Cellphones, toilets and the Inauguration
It's Friday, just a few days before the Inauguration and it's quiet in DC. Well, as quiet as the town gets. My guess is that the locals have fled and the visitors haven't shown up yet. But the visitors are coming -- I've heard they're expecting up to 5 million people are going to try to get down to the festivities on Tuesday. That means that if you got everyone in the entire state of Oregon, and then made a stop and picked up everyone in Idaho, you'd still be short a few hundred thousand bodies to make up the difference.
This is the modern age, and preparations for 5 million people include a new wrinkle: mobile communications. Think of it, 5 million people texting their friends with photos of 5 million people. I've seen estimates of more than 1.4 billion mobile messages are expected to be delivered nationwide on Inauguration Day…
This doesn't count all the people trying to call each other to figure out where they are in the crush of humanity. Tons of emergency calls are a given for the statistical certainty of injury or illness.
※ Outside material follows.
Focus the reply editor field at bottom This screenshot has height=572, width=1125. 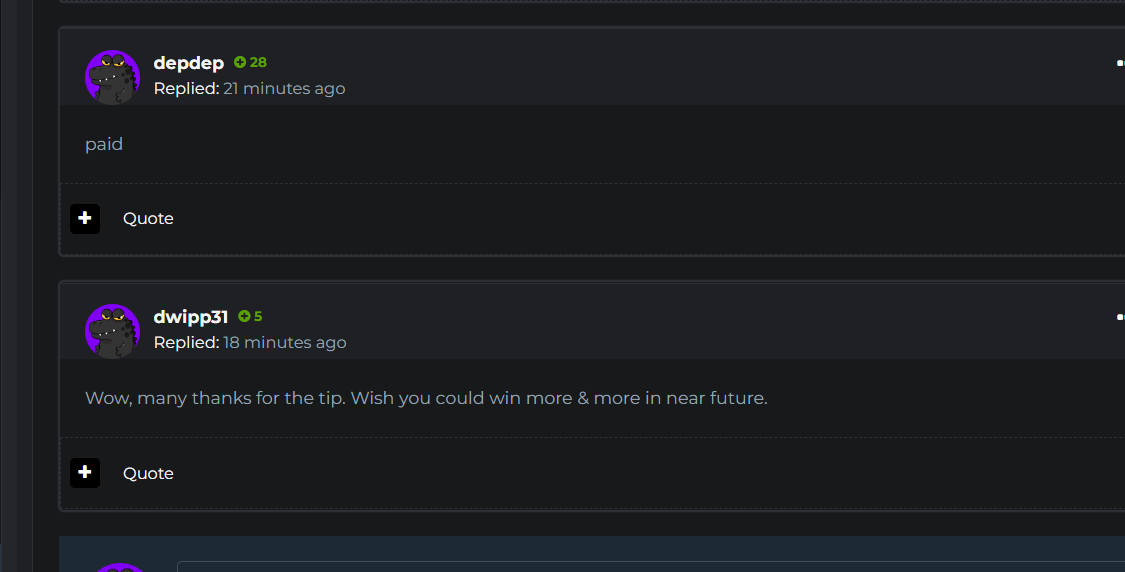tap(650, 566)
Which brings us mobile, mobile communications. The main providers have set up an encampment on the east end of the mall with temporary cell towers:
I don't know how they tie back into the rest of the network, whether they tapped into a trunk or if they have a satellited dish hidden behind the fence, but the fact that such a resource can be deployed on a temporary basis is pretty damn cool.
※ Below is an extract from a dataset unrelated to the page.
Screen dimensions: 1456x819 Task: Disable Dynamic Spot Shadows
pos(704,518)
Another note on Inaugural Infrastructure comes from the 'Everybody poops' department. The Great Wall of Portapotties has been built from the Capitol for as far down the Mall as I could see. Photos don't do it justice, the sheer volume of plastic boxes is almost overwhelming. Sure, they're building huge scaffolding to hold up huge TVs, the news centers are being built, but the line up of crappers, that's how you know you live in a modern age.